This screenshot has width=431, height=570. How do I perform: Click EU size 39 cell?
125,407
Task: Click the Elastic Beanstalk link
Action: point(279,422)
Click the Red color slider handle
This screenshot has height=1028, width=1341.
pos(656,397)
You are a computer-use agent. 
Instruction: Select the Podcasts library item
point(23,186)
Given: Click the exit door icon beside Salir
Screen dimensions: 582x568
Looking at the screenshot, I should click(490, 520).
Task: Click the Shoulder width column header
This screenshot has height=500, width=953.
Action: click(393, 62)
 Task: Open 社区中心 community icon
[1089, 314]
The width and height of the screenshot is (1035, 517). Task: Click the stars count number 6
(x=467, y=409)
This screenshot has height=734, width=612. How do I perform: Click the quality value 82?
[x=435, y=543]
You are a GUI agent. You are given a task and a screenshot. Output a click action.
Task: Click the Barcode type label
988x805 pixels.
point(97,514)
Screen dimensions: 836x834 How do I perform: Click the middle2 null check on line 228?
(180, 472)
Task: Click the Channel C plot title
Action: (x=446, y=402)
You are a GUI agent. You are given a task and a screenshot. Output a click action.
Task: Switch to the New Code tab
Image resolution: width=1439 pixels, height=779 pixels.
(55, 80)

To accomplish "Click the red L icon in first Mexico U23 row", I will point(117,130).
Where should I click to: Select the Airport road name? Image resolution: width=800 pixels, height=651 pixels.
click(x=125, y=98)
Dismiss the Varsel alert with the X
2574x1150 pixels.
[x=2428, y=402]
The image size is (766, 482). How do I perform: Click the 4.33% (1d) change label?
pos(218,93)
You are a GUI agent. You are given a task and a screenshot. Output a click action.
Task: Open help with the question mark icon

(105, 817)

========

[Work to complete] Without omitting anything, set down all the entries above again.

[Output of the task]
This screenshot has width=431, height=570. How do I perform: Click EU size 39 cell?
125,407
Task: Click the Elastic Beanstalk link
Action: point(279,422)
Click the Red color slider handle
This screenshot has height=1028, width=1341.
pos(656,397)
You are a computer-use agent. 
Instruction: Select the Podcasts library item
point(23,186)
Given: Click the exit door icon beside Salir
Screen dimensions: 582x568
Looking at the screenshot, I should click(490, 520).
Task: Click the Shoulder width column header
This screenshot has height=500, width=953.
Action: click(393, 62)
 Task: Open 社区中心 community icon
[1089, 314]
The width and height of the screenshot is (1035, 517). Task: Click the stars count number 6
(x=467, y=409)
This screenshot has height=734, width=612. How do I perform: Click the quality value 82?
[x=435, y=543]
You are a GUI agent. You are given a task and a screenshot. Output a click action.
Task: Click the Barcode type label
988x805 pixels.
point(97,514)
Screen dimensions: 836x834 How do I perform: Click the middle2 null check on line 228?
(180, 472)
Task: Click the Channel C plot title
Action: (x=446, y=402)
You are a GUI agent. You are given a task and a screenshot. Output a click action.
Task: Switch to the New Code tab
Image resolution: width=1439 pixels, height=779 pixels.
(55, 80)

To accomplish "Click the red L icon in first Mexico U23 row", I will point(117,130).
Where should I click to: Select the Airport road name? Image resolution: width=800 pixels, height=651 pixels.
click(x=125, y=98)
Dismiss the Varsel alert with the X
2574x1150 pixels.
[x=2428, y=402]
The image size is (766, 482). How do I perform: Click the 4.33% (1d) change label?
pos(218,93)
You are a GUI agent. You are given a task and a screenshot. Output a click action.
Task: Open help with the question mark icon

(105, 817)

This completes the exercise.